Vasopressin reverses mesenteric hyperemia and vasoconstrictor hyporesponsiveness in anesthetized portal hypertensive rats

We recently reported that vasopressin analogues correct the in vitro vascular hyporeactivity to adrenergic vasoconstrictors in portal hypertensive rats. The aim of the present study was to determine whether vasopressin reduces splanchnic blood flow in portal vein-ligated (PVL) rats by restoring vasoconstrictor responsiveness in vivo. The ultrasonic transit time-shift technique was used for blood flow measurements. At basal conditions, blood flow through the superior mesenteric artery was elevated 1.6-fold in PVL rats as compared with sham-operated (SHAM) control rats.

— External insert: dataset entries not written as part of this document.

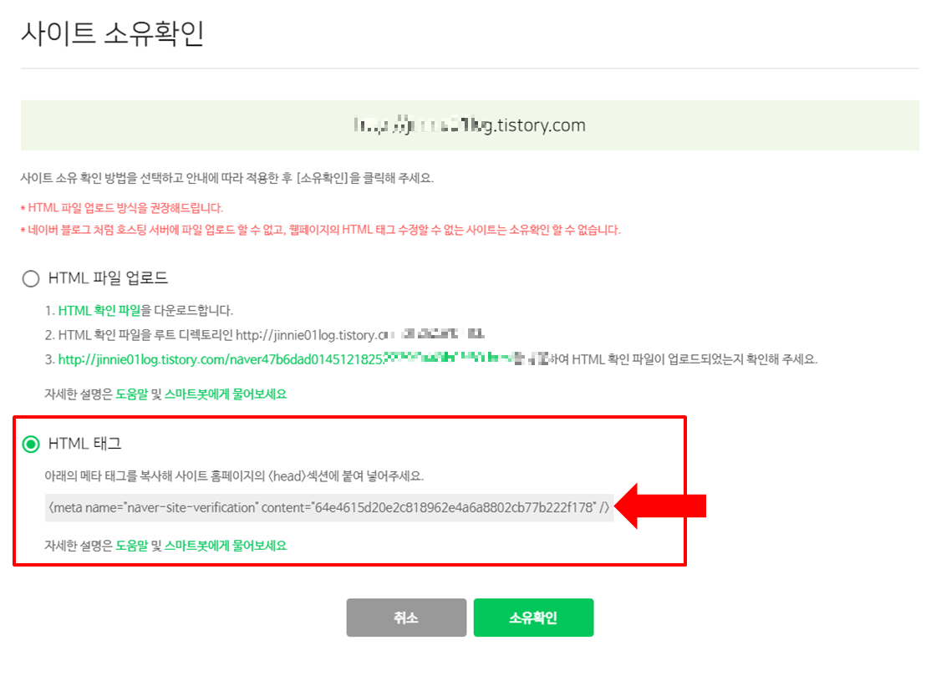Open 스마트봇에게 물어보세요 link below the meta tag
This screenshot has width=936, height=676.
(226, 546)
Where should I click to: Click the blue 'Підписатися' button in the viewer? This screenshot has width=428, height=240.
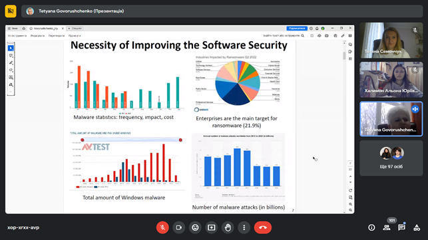pyautogui.click(x=297, y=29)
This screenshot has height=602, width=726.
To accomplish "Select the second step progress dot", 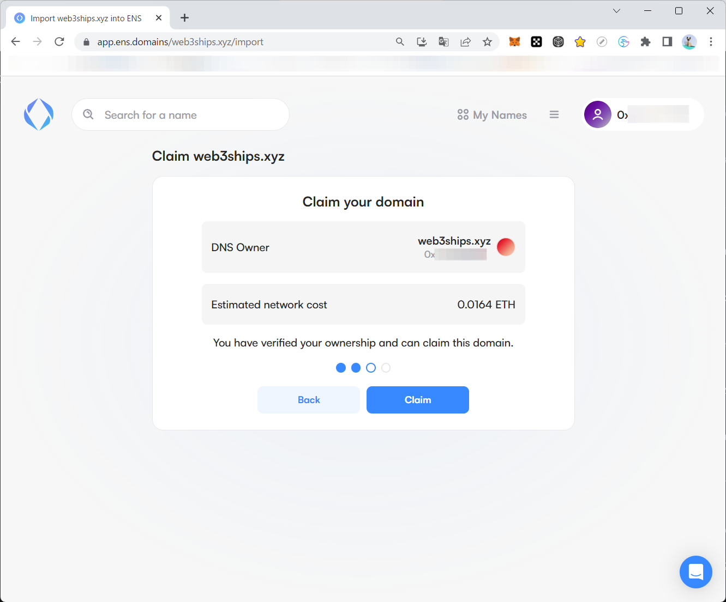I will click(356, 368).
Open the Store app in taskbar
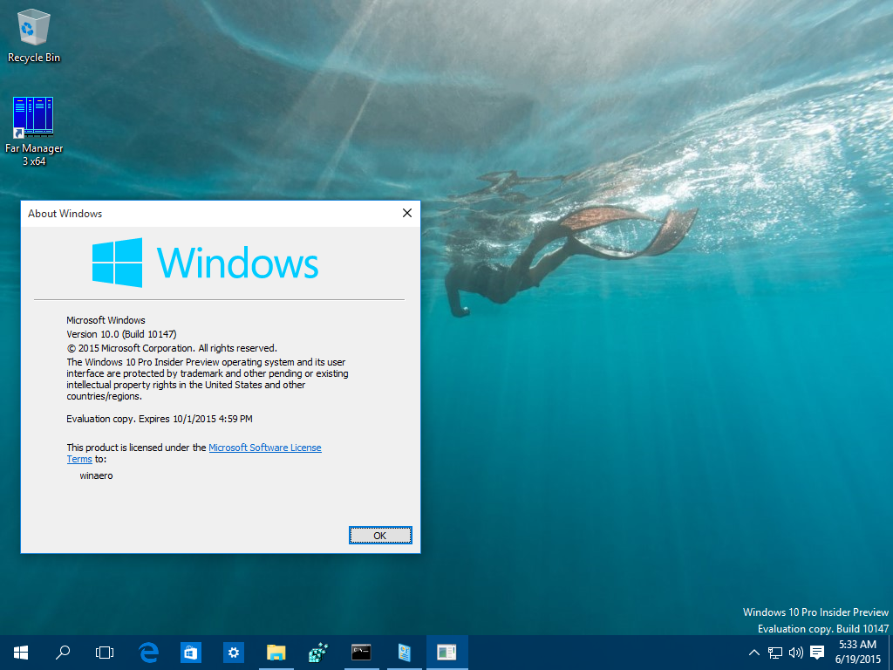Viewport: 893px width, 670px height. (191, 653)
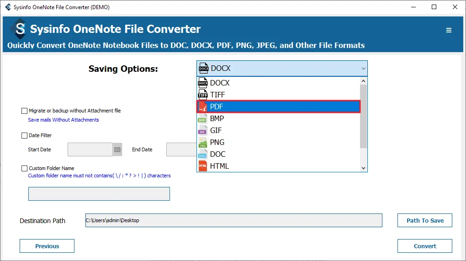Toggle the Date Filter checkbox

click(25, 135)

PVL rats also exhibited blunted mesenteric constrictor responses to the adrenoceptor agonist, phenylephrine (0.03-1 micromol x min(-1) x kg(-1)). Terlipressin (2-20 microg x k(-1)) and arginine vasopressin (3-300 pmol x min(-1) x kg(-1)) dose-dependently reduced, and at the highest doses, even abolished, the difference in mesenteric blood flow (MBF) between PVL and SHAM rats. When expressed as percent changes relative to baseline, mesenteric arterial responses to terlipressin and arginine vasopressin were found to be enhanced in PVL rats as compared with SHAM rats. Moreover, pretreatment with terlipressin (20 microg x kg(-1)) reversed the mesenteric hyporesponsiveness to phenylephrine of PVL rats. These vasopressin effects were independent of the nitric oxide (NO) pathway, because they were not mimicked by inhibition of NO synthesis with N(G)-nitro-L-arginine methyl ester (L-NAME) (0.1-10 mg x kg(-1)). These data indicate that pharmacological doses of vasopressin reverse the splanchnic hyperemia by restoring the responsiveness to adrenergic vasoconstrictors in portal hypertensive rats.